You will be able to wage war on any other fief in Japan as long as there are roads connecting your kingdom to it. Roads and connections are established by the development of your holdings and the fame and culture your empire has. After deciding to go to war, you will have to choose the appropriate officers that will carry out your orders efficiently. Your officers will have varied skills and special abilities. As such, you need to decide what kind of troops each officer should lead, how many they can lead, and how they will be best used in the battle. You can issue orders on the fly or while having the game paused. This makes the RTS battles very manageable and extremely straightforward for the console controls. Battles can be either pitched on the open fields or they may include overwhelming the enemy's keep. It all depends on the size and confidence of the opposing force.
During battles, morale plays a huge factor in troop performance. It is important to maintain healthy units by resting them, giving them the honor of attacking first, taking out key tower emplacements, etc. All of these elements will factor into the overall ability and performance of your army. Additionally, it is important to use specific troops for specific tasks. Mounted cavalry is great for taking out infantry in a pitched battle, but if you have to siege the enemy stronghold then you're going to need pikemen that can take down enemy fortifications.
As the game progresses and you become more and more powerful and landed, you will also garner rank, titles, and daimyo classification. The more generous and politically agile you are with the bureaucrats and daimyos of the Japanese archipelago, the more quickly you will gain renown. You will start out as a minor daimyo (assuming you go for the Hard difficulty) and will work your way up the political food chain. The daimyo classifications encompass five total ranks. They are Minor, Major, Warlord, Conqueror, and Unifier. Each successive rank comes with a lot of advantages. For example, Warlords can build up to 20 facilities in their fiefs rather than just the paltry ten allowed to Minor and Major daimyo. Furthermore, Conquerors can participate in Kessen. Kessen are combat showdowns between rival Conquerors. They allow you to essentially go "all in." You can pit the entirety of your forces and lands against another in order to rapidly expand your power and influence. If you go down however, your defeat will be total. You will lose everything. It is a pretty awesome feature for the betting man and a great way for the developers to bring in the element of honor and risk.
The game covers seven scenarios that represent key historical points during Nobunaga's ascension and decline. Each period will have a historically accurate quality that brings about new challenges.
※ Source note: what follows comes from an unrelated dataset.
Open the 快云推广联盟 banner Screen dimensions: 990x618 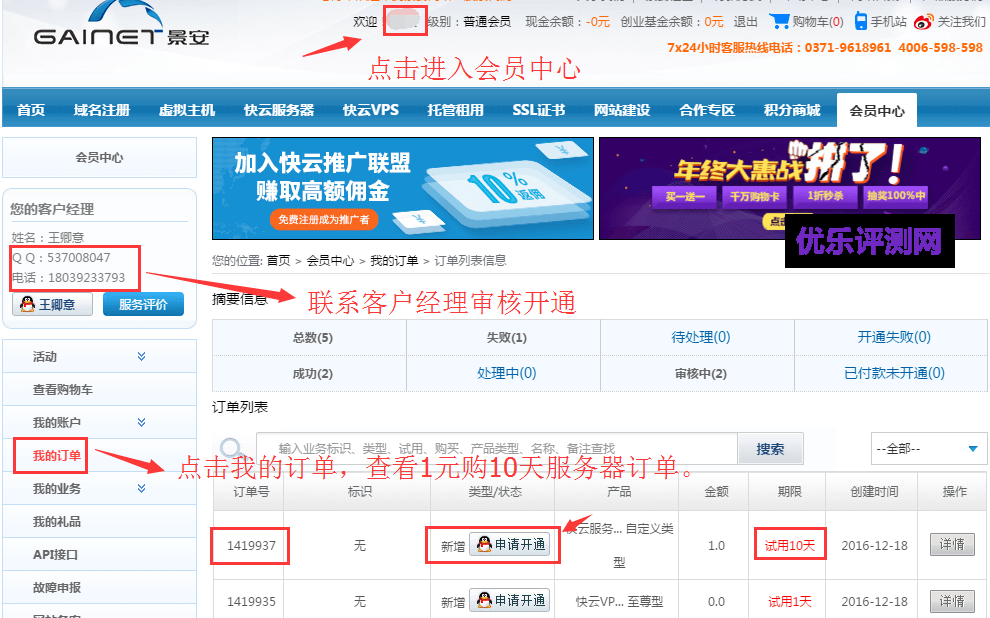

In order to help you with these challenges, you can create officers to help you in the conquest and unification of Japan. The officer editor is very deep and allows you to modify appearance, abilities, life cycle, and even homeland, father, friends, and enemies.
It is safe to say that the deeply strategic gameplay overshadows the overall presentation. Fortunately, the graphics are now in full 3D, but they definitely feel outdated. There are over a 1000 unique characters to choose from, however, so even if battles are a bit antiquated, the appropriate feel is still communicated to the player. The musical score is very well done, though probably a bit repetitive. Kosuke Yamashita is the man responsible for the composition of the themes, and they are contextually accurate and interesting despite the lack of selection. As I have alluded to earlier, the controls are quite well executed. The mapping of the key functions, the straightforward menu design, and the ability to pause battles makes everything very easy.
If you're someone who likes strategy and appreciates the Sengoku period of Japanese history, you should love this game. The gameplay in this title combines many different features in order to layer the strategic elements of the title. This game has a lot to offer those who are still ringing every bit of gaming juice out of their PS2. If you are looking for fast paced action, however, this is not the game for you. This is a title for those who are used to strategy games and like to take a methodical approach to interactive entertainment.